Recently someone suggested to me that perhaps I could lose 5kgs (this was in relation to some pain I had been having in my foot).  Now if this had been a few years ago I may have been very upset about their comments.  Instead I explained to them that the time I was 5 kilos lighter in recent years was due to having Dengue fever in Bali and being in hospital and bed ridden for three weeks.  My weight is stable and my body is happy at the size I am.  Now I am surfing every day and doing yoga more frequently I have seen changes which is great because its a sign I am fitter and stronger, not skinnier. 

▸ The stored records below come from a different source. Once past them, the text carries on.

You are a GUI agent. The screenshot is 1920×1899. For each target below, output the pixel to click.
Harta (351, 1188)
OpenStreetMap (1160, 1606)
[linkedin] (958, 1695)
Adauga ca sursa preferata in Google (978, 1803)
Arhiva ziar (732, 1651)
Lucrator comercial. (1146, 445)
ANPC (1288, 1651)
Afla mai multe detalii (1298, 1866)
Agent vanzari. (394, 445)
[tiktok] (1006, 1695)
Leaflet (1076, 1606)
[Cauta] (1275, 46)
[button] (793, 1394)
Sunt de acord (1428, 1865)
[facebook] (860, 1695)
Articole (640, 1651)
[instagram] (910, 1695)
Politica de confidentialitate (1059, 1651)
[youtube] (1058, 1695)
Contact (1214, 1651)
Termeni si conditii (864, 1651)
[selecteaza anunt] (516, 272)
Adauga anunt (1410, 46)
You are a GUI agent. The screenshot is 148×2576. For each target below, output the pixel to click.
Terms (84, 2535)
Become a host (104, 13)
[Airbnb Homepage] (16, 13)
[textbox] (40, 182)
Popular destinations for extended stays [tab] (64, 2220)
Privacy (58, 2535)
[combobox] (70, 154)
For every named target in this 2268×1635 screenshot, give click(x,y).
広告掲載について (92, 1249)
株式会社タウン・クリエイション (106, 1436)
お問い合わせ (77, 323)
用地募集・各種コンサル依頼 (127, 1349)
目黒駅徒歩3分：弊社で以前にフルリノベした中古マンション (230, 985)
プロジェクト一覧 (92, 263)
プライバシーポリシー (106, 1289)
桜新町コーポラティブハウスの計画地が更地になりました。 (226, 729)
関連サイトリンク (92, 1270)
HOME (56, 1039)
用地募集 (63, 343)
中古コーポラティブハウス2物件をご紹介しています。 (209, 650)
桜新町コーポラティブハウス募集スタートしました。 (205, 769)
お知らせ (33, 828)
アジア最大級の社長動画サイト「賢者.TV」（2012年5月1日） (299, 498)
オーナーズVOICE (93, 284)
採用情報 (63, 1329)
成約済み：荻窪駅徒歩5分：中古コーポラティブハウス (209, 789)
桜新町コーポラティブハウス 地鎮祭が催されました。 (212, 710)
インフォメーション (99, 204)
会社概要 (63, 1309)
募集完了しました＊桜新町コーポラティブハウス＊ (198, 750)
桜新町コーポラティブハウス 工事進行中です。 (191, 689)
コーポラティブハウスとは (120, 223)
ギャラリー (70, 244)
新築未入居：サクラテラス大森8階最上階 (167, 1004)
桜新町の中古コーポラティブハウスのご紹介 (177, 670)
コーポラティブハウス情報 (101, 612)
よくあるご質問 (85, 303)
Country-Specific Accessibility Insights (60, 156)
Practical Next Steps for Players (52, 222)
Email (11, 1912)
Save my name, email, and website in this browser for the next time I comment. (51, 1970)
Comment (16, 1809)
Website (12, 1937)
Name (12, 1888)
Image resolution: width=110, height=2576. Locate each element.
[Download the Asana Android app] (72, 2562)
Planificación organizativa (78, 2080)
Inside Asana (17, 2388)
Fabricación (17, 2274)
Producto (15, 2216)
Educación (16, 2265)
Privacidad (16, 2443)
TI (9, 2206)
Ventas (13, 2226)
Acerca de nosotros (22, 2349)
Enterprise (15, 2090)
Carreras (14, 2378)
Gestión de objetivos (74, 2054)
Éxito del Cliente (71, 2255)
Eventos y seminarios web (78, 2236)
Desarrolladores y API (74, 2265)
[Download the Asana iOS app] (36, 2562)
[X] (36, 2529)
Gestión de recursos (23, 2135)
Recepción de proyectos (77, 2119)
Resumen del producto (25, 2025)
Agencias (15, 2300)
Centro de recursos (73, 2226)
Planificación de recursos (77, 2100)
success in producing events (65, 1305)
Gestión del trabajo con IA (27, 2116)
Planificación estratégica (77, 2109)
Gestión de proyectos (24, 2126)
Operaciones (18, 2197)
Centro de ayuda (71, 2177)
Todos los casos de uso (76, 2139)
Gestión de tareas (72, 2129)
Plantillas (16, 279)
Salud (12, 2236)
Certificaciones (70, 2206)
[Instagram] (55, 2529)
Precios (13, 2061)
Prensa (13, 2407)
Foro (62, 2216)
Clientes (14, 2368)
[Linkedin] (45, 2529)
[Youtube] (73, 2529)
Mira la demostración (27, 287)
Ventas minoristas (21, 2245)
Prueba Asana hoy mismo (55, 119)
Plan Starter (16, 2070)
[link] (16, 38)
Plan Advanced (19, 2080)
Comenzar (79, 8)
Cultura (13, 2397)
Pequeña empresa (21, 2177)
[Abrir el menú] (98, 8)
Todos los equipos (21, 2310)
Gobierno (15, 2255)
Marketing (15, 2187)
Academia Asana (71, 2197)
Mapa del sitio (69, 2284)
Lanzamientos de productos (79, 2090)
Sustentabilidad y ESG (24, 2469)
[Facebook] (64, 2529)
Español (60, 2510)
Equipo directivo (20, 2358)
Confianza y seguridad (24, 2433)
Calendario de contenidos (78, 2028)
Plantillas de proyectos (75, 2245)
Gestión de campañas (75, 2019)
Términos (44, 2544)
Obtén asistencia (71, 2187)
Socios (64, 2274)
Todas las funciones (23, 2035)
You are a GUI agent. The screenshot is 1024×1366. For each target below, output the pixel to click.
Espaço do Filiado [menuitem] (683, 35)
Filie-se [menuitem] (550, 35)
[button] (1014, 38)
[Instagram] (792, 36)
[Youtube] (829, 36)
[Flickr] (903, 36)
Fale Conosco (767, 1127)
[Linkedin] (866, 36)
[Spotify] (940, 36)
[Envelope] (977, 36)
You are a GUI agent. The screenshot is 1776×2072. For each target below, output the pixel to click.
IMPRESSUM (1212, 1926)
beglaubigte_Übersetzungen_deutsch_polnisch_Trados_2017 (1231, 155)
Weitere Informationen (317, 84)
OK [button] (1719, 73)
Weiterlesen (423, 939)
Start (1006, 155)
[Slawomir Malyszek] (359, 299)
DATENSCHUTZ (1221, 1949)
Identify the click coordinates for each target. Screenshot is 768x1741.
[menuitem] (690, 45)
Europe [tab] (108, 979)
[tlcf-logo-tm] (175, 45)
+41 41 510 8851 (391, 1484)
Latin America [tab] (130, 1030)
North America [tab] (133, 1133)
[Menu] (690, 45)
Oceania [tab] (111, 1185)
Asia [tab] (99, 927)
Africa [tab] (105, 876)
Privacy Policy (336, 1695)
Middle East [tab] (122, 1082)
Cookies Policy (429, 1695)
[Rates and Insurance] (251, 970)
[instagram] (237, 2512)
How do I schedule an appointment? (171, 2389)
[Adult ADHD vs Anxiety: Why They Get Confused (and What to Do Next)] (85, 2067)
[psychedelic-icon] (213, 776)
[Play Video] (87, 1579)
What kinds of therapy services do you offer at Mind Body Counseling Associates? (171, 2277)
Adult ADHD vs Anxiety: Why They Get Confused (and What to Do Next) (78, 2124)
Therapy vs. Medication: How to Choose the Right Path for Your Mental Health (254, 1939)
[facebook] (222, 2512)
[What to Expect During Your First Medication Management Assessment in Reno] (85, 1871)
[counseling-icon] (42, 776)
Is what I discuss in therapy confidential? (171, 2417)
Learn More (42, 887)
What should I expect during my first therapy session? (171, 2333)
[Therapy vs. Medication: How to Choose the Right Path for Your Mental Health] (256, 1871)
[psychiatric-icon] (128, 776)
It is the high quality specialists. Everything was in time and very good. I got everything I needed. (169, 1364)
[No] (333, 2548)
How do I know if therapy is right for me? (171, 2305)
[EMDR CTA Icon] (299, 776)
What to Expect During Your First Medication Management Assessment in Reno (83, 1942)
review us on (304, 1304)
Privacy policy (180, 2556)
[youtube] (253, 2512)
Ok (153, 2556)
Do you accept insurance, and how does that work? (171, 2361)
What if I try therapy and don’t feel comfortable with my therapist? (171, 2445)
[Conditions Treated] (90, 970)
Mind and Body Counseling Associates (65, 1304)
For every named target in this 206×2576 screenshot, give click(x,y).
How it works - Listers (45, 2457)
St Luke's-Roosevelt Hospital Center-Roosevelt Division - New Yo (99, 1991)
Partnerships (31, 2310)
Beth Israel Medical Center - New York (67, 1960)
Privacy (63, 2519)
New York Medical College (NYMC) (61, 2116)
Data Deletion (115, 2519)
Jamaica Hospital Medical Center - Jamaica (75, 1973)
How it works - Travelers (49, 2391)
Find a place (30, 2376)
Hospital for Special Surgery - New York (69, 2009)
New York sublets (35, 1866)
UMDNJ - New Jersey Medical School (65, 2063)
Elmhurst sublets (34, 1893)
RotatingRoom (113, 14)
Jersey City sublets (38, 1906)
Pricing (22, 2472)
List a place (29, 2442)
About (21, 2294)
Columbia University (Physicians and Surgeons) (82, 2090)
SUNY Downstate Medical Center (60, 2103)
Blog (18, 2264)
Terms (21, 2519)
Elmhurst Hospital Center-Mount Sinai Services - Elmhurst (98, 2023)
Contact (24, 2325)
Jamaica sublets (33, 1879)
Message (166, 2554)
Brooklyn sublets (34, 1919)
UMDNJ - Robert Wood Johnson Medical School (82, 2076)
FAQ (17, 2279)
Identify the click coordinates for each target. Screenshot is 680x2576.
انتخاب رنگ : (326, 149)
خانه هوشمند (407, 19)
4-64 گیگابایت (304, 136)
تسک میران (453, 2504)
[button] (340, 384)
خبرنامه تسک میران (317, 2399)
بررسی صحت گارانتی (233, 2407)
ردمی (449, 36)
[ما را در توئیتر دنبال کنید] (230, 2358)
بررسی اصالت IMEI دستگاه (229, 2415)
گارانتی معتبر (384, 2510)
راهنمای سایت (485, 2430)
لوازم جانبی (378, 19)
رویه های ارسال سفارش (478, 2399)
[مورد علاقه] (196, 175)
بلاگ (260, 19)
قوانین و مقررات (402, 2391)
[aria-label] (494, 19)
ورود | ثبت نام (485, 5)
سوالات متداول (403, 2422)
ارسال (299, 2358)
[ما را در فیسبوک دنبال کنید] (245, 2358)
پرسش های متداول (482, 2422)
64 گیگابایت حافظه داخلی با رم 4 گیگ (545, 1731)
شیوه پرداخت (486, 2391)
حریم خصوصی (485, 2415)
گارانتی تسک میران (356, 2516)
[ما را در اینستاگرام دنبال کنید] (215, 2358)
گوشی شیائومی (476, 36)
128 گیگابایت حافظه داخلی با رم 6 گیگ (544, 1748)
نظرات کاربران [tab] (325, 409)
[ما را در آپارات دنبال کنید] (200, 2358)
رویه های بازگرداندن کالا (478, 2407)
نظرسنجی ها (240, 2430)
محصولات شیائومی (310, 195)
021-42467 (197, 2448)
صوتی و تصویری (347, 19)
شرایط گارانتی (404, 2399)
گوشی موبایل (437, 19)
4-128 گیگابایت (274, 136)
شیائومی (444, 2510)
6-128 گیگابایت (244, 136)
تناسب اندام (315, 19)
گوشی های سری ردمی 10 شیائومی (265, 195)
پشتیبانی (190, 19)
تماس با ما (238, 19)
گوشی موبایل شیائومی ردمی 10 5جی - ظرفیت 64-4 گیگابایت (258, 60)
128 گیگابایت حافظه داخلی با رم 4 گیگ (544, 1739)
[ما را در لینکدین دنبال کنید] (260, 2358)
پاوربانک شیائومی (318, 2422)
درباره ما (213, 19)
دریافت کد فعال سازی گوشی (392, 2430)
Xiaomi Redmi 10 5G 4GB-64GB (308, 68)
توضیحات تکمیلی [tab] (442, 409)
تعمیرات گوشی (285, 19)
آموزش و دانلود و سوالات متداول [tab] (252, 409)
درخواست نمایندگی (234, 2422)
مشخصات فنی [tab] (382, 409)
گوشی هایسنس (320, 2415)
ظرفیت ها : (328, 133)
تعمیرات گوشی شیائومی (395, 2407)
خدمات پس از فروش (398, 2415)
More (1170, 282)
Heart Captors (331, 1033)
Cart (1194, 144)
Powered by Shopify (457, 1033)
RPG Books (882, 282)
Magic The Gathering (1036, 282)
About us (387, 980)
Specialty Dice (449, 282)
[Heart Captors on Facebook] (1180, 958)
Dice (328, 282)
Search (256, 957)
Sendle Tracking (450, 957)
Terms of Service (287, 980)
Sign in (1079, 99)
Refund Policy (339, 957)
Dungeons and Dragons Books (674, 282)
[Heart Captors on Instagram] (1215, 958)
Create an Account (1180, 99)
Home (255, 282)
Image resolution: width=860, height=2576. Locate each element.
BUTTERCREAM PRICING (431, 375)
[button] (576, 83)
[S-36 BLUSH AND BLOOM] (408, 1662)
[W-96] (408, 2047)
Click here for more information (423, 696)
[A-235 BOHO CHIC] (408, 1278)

Last July I was invited do to a nude photoshoot with Cosmopolitan magazine.  Standing there totally in the nuddy with a very sweet photographer was probably one of the most surreal moments of my life.  After my initial “ohhhhhmmmmmyyygawd’ in my head I got into the ‘swing’ of it and loved every second.  All I kept thinking was how lucky am I to have an experience like this??  Again it was a huge boost to my confidence and empowerment.  The picture came out better than I expected (of course I was nervous about how I would look to the world).  Now I have a collection of tasteful shots that if I am lucky enough to have kids they will be hugely embarrassed to see!

I’ve been thinking about tips I can suggest for feeling body confident, some mentally and some physically, so here goes:

1. Knowing your value as a person doesn’t come from your body size/shape
2. Enjoying what life has to offer, there’s more tummy in my bikini these days but it doesn’t stop me wearing one!
3. Putting things into perspective, do people really care that much about how I look day to day?  Probably not. I don’t sweat the small stuff when it comes to what others think about me
4. Wear glitter (I swear it makes me feel good)
5. Wear some Curvy Kate underwear, I always feel great in it
6. Give people compliments, energy follows thought so spread positive thoughts and your energy will be better
7. Focus on your good points, don’t dwell on the negative
8. Embrace the body you have.  I’m lucky to be busty so I may as well enjoy them, a little cleavage never hurt anyone
9. Having negative thoughts about how you look/feel or someone else has no benefits to either person, keep negative comments to yourself and try to re – work those thought processes
10. Get outside and sweat! I feel best when I have been exercising, be it a run, the gym, yoga or a surf.

If you are reading this (thanks for reading) I hope it helps you to love your body more and embrace life!  Say yes to everything and don’t worry about things that aren’t important.  Remember energy follows thought.